_Problem statement_. Copy out all of the data that follows, exactly as it appears.

=== Provided entries ===

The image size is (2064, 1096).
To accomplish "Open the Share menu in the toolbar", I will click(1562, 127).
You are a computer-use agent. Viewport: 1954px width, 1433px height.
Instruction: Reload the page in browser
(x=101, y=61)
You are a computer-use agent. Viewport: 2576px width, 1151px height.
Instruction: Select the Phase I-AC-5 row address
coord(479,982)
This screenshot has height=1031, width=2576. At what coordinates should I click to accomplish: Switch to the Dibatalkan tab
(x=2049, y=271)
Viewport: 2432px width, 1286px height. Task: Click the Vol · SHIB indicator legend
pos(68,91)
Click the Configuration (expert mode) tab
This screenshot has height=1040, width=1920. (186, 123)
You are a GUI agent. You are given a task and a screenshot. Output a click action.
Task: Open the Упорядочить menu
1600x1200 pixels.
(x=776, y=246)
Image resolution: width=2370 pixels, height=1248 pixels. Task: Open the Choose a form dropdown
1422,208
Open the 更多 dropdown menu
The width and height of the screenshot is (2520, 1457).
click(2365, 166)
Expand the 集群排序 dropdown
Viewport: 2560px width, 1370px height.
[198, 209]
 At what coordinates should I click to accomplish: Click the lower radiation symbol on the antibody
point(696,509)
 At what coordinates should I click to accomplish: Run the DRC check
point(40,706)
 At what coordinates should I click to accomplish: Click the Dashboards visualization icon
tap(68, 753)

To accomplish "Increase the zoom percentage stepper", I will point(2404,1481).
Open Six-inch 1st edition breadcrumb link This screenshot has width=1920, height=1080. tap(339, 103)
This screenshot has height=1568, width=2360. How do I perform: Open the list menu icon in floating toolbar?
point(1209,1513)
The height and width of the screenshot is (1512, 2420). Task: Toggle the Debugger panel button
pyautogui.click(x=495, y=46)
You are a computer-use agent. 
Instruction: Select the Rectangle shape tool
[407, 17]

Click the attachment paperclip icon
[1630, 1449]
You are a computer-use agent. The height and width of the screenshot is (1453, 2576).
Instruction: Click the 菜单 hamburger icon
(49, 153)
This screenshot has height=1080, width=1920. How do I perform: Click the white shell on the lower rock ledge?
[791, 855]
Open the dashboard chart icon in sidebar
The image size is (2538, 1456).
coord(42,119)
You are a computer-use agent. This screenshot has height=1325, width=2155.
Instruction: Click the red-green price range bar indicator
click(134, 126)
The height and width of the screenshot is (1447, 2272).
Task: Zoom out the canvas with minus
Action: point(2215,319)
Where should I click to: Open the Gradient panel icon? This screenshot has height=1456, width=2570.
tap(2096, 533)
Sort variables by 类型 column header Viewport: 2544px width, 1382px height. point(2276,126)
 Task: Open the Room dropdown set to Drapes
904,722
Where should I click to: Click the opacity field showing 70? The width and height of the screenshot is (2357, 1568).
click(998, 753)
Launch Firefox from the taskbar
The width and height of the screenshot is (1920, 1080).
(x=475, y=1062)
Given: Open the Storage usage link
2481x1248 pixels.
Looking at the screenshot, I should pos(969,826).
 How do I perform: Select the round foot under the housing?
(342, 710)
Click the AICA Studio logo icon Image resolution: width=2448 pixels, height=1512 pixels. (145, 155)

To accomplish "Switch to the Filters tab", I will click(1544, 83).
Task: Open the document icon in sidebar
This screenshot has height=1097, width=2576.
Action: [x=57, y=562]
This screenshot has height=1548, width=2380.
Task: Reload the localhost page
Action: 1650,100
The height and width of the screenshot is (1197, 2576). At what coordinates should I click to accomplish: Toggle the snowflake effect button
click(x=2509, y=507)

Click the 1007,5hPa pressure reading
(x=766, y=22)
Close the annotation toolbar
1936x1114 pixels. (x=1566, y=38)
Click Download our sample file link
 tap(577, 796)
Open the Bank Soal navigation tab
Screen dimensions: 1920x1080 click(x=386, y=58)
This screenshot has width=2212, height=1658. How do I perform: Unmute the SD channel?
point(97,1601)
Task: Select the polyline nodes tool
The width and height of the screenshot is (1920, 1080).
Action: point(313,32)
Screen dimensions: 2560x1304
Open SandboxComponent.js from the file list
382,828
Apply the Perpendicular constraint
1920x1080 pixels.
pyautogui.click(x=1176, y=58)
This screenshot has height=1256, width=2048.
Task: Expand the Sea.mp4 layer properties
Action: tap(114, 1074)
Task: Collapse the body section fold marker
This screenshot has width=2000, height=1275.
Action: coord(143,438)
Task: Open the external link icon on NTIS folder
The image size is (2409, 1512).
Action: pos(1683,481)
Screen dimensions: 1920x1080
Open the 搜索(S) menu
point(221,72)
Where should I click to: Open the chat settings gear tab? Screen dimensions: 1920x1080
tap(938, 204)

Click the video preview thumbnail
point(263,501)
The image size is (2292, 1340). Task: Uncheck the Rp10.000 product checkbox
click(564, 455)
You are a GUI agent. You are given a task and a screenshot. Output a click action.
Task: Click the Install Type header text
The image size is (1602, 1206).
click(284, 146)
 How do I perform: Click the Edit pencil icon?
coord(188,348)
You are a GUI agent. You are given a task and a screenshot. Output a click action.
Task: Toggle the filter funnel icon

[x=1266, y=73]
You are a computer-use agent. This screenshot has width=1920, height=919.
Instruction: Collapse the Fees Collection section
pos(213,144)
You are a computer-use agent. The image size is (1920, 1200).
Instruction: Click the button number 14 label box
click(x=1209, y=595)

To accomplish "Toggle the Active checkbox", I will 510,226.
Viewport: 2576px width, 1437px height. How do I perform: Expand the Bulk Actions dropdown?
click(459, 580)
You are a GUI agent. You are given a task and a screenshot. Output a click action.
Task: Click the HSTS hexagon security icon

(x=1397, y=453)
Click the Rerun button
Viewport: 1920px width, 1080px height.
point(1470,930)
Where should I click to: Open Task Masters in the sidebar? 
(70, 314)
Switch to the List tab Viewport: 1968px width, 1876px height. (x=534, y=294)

===

_Output for this task_.
The image size is (2064, 1096).
To accomplish "Open the Share menu in the toolbar", I will click(1562, 127).
You are a computer-use agent. Viewport: 1954px width, 1433px height.
Instruction: Reload the page in browser
(x=101, y=61)
You are a computer-use agent. Viewport: 2576px width, 1151px height.
Instruction: Select the Phase I-AC-5 row address
coord(479,982)
This screenshot has height=1031, width=2576. At what coordinates should I click to accomplish: Switch to the Dibatalkan tab
(x=2049, y=271)
Viewport: 2432px width, 1286px height. Task: Click the Vol · SHIB indicator legend
pos(68,91)
Click the Configuration (expert mode) tab
This screenshot has height=1040, width=1920. (186, 123)
You are a GUI agent. You are given a task and a screenshot. Output a click action.
Task: Open the Упорядочить menu
1600x1200 pixels.
(x=776, y=246)
Image resolution: width=2370 pixels, height=1248 pixels. Task: Open the Choose a form dropdown
1422,208
Open the 更多 dropdown menu
The width and height of the screenshot is (2520, 1457).
click(2365, 166)
Expand the 集群排序 dropdown
Viewport: 2560px width, 1370px height.
[198, 209]
 At what coordinates should I click to accomplish: Click the lower radiation symbol on the antibody
point(696,509)
 At what coordinates should I click to accomplish: Run the DRC check
point(40,706)
 At what coordinates should I click to accomplish: Click the Dashboards visualization icon
tap(68, 753)

To accomplish "Increase the zoom percentage stepper", I will point(2404,1481).
Open Six-inch 1st edition breadcrumb link This screenshot has width=1920, height=1080. tap(339, 103)
This screenshot has height=1568, width=2360. How do I perform: Open the list menu icon in floating toolbar?
point(1209,1513)
The height and width of the screenshot is (1512, 2420). Task: Toggle the Debugger panel button
pyautogui.click(x=495, y=46)
You are a computer-use agent. 
Instruction: Select the Rectangle shape tool
[407, 17]

Click the attachment paperclip icon
[1630, 1449]
You are a computer-use agent. The height and width of the screenshot is (1453, 2576).
Instruction: Click the 菜单 hamburger icon
(49, 153)
This screenshot has height=1080, width=1920. How do I perform: Click the white shell on the lower rock ledge?
[791, 855]
Open the dashboard chart icon in sidebar
The image size is (2538, 1456).
coord(42,119)
You are a computer-use agent. This screenshot has height=1325, width=2155.
Instruction: Click the red-green price range bar indicator
click(134, 126)
The height and width of the screenshot is (1447, 2272).
Task: Zoom out the canvas with minus
Action: point(2215,319)
Where should I click to: Open the Gradient panel icon? This screenshot has height=1456, width=2570.
tap(2096, 533)
Sort variables by 类型 column header Viewport: 2544px width, 1382px height. point(2276,126)
 Task: Open the Room dropdown set to Drapes
904,722
Where should I click to: Click the opacity field showing 70? The width and height of the screenshot is (2357, 1568).
click(998, 753)
Launch Firefox from the taskbar
The width and height of the screenshot is (1920, 1080).
(x=475, y=1062)
Given: Open the Storage usage link
2481x1248 pixels.
Looking at the screenshot, I should pos(969,826).
 How do I perform: Select the round foot under the housing?
(342, 710)
Click the AICA Studio logo icon Image resolution: width=2448 pixels, height=1512 pixels. (145, 155)

To accomplish "Switch to the Filters tab", I will click(1544, 83).
Task: Open the document icon in sidebar
This screenshot has height=1097, width=2576.
Action: [x=57, y=562]
This screenshot has height=1548, width=2380.
Task: Reload the localhost page
Action: 1650,100
The height and width of the screenshot is (1197, 2576). At what coordinates should I click to accomplish: Toggle the snowflake effect button
click(x=2509, y=507)

Click the 1007,5hPa pressure reading
(x=766, y=22)
Close the annotation toolbar
1936x1114 pixels. (x=1566, y=38)
Click Download our sample file link
 tap(577, 796)
Open the Bank Soal navigation tab
Screen dimensions: 1920x1080 click(x=386, y=58)
This screenshot has width=2212, height=1658. How do I perform: Unmute the SD channel?
point(97,1601)
Task: Select the polyline nodes tool
The width and height of the screenshot is (1920, 1080).
Action: point(313,32)
Screen dimensions: 2560x1304
Open SandboxComponent.js from the file list
382,828
Apply the Perpendicular constraint
1920x1080 pixels.
pyautogui.click(x=1176, y=58)
This screenshot has height=1256, width=2048.
Task: Expand the Sea.mp4 layer properties
Action: tap(114, 1074)
Task: Collapse the body section fold marker
This screenshot has width=2000, height=1275.
Action: coord(143,438)
Task: Open the external link icon on NTIS folder
The image size is (2409, 1512).
Action: pos(1683,481)
Screen dimensions: 1920x1080
Open the 搜索(S) menu
point(221,72)
Where should I click to: Open the chat settings gear tab? Screen dimensions: 1920x1080
tap(938, 204)

Click the video preview thumbnail
point(263,501)
The image size is (2292, 1340). Task: Uncheck the Rp10.000 product checkbox
click(564, 455)
You are a GUI agent. You are given a task and a screenshot. Output a click action.
Task: Click the Install Type header text
The image size is (1602, 1206).
click(284, 146)
 How do I perform: Click the Edit pencil icon?
coord(188,348)
You are a GUI agent. You are given a task and a screenshot. Output a click action.
Task: Toggle the filter funnel icon

[x=1266, y=73]
You are a computer-use agent. This screenshot has width=1920, height=919.
Instruction: Collapse the Fees Collection section
pos(213,144)
You are a computer-use agent. The image size is (1920, 1200).
Instruction: Click the button number 14 label box
click(x=1209, y=595)

To accomplish "Toggle the Active checkbox", I will 510,226.
Viewport: 2576px width, 1437px height. How do I perform: Expand the Bulk Actions dropdown?
click(459, 580)
You are a GUI agent. You are given a task and a screenshot. Output a click action.
Task: Click the HSTS hexagon security icon

(x=1397, y=453)
Click the Rerun button
Viewport: 1920px width, 1080px height.
point(1470,930)
Where should I click to: Open Task Masters in the sidebar? 
(70, 314)
Switch to the List tab Viewport: 1968px width, 1876px height. (x=534, y=294)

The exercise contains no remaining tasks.